Raw data ->

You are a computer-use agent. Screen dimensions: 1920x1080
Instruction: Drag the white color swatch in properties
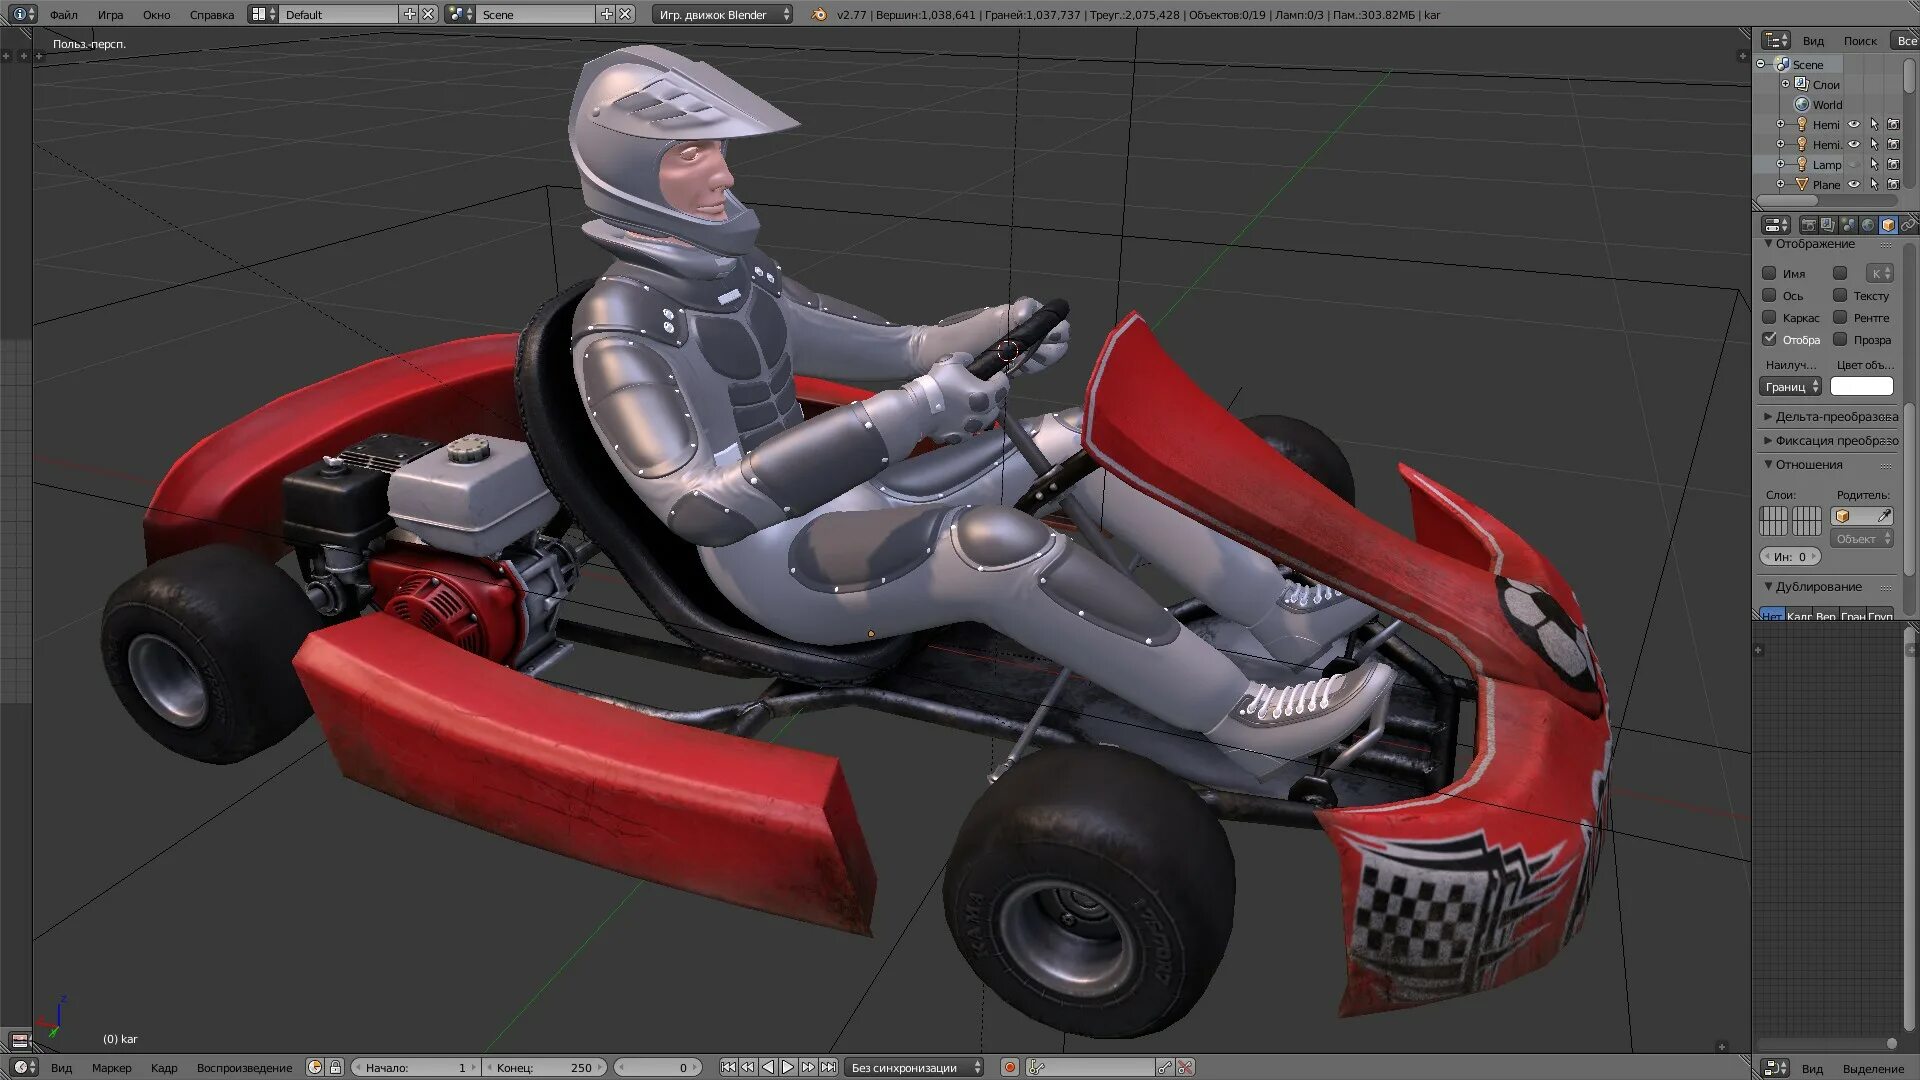[x=1861, y=386]
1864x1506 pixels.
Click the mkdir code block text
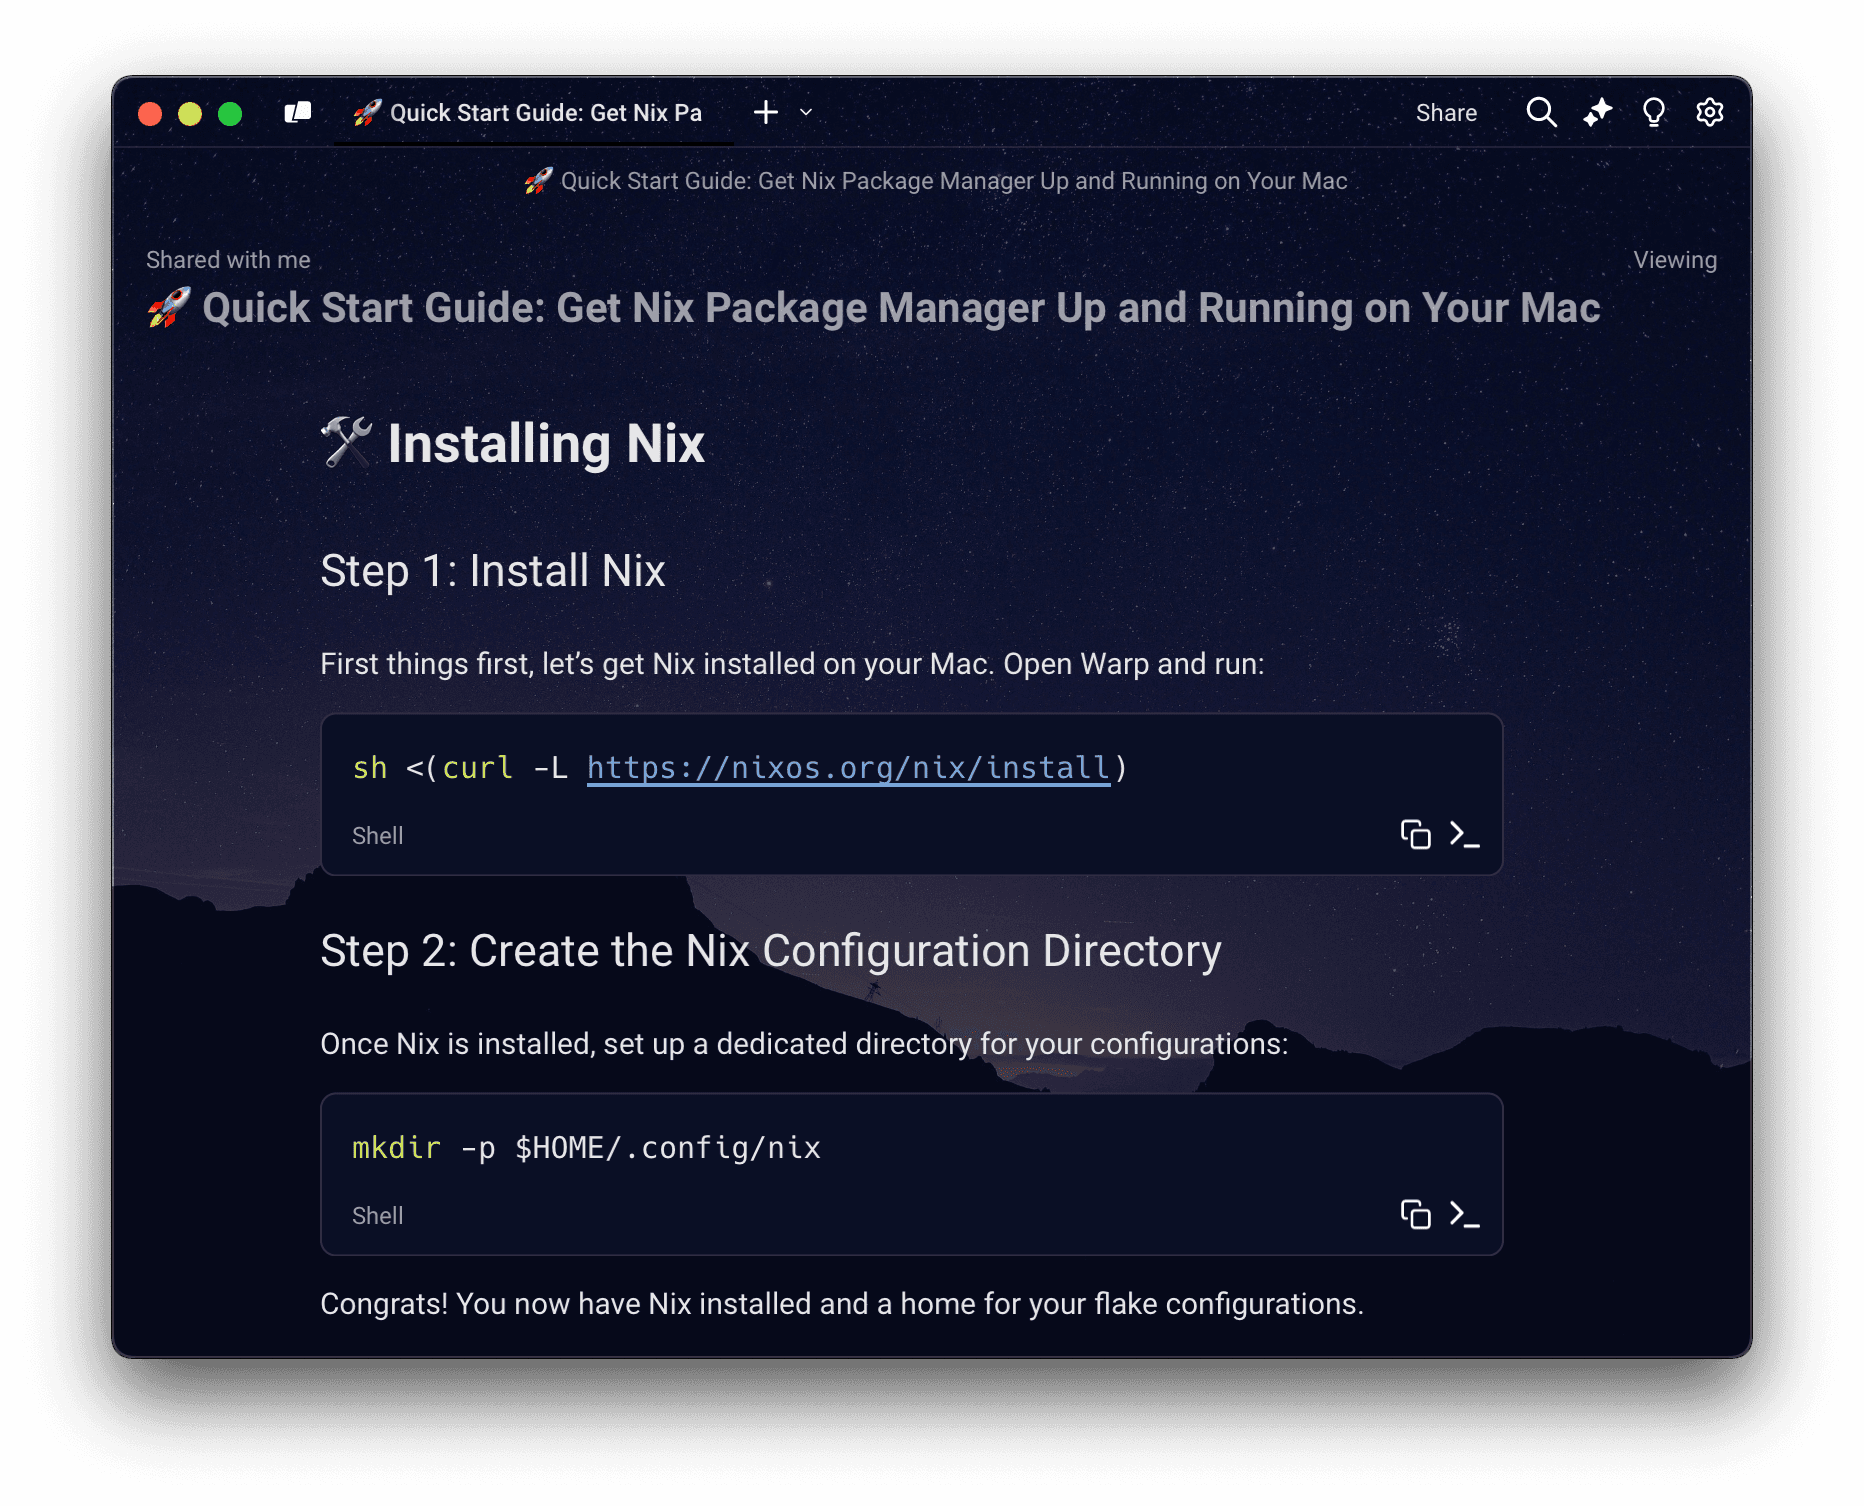click(x=586, y=1148)
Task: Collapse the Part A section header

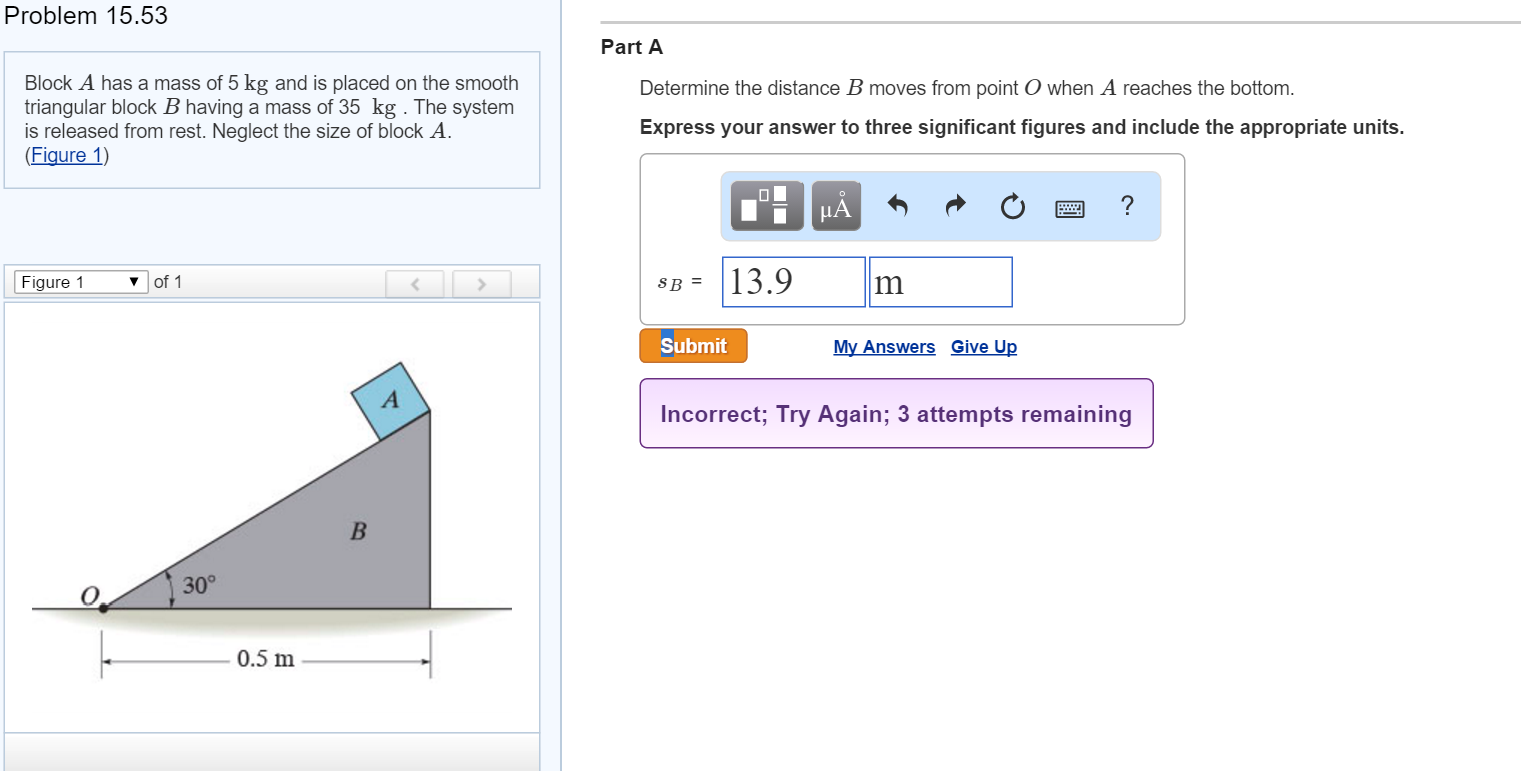Action: pyautogui.click(x=632, y=46)
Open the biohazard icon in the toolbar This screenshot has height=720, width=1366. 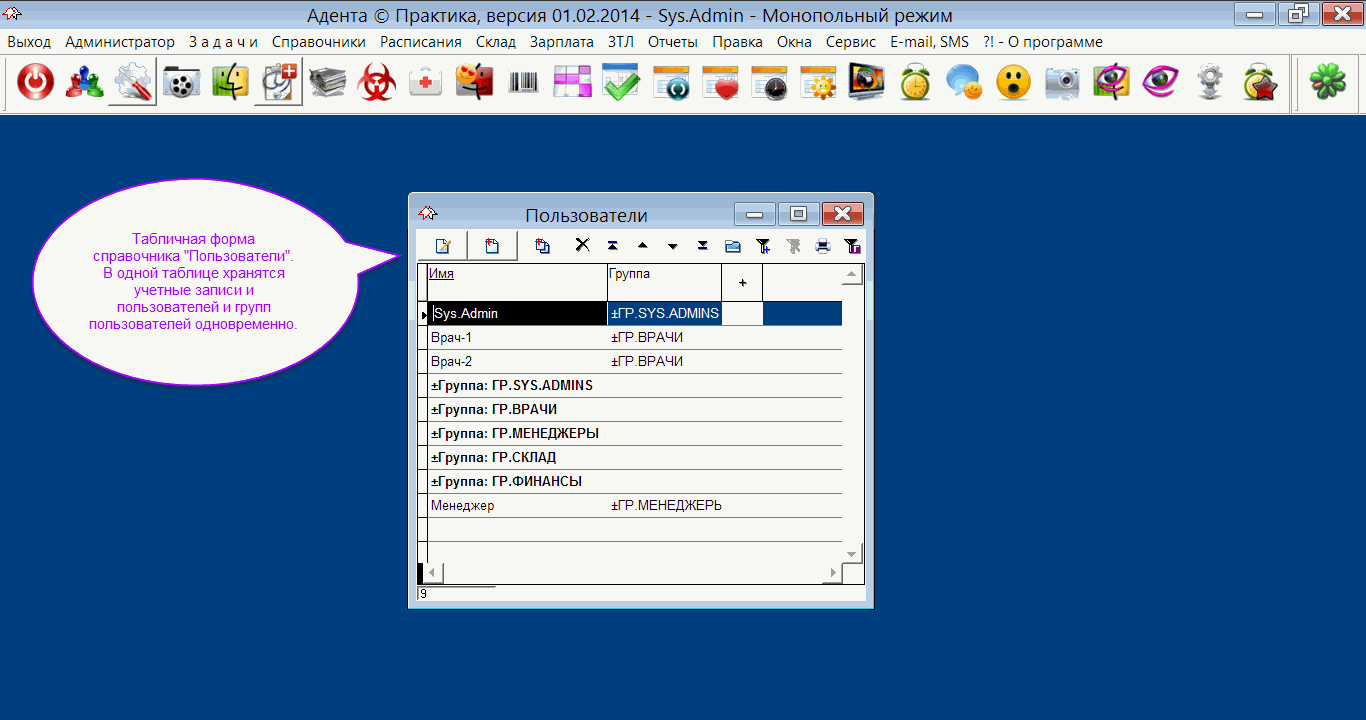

Prompt -> Where an entry includes a picture, drop it, and print the rest of the material word for word.

Worked solution ->
You are a computer-use agent. Screen dimensions: 1920x1080
Instruction: Drag the white color swatch in properties
[x=1861, y=386]
1864x1506 pixels.
Click the mkdir code block text
click(x=586, y=1148)
Task: Collapse the Part A section header

Action: pyautogui.click(x=632, y=46)
Open the biohazard icon in the toolbar This screenshot has height=720, width=1366. 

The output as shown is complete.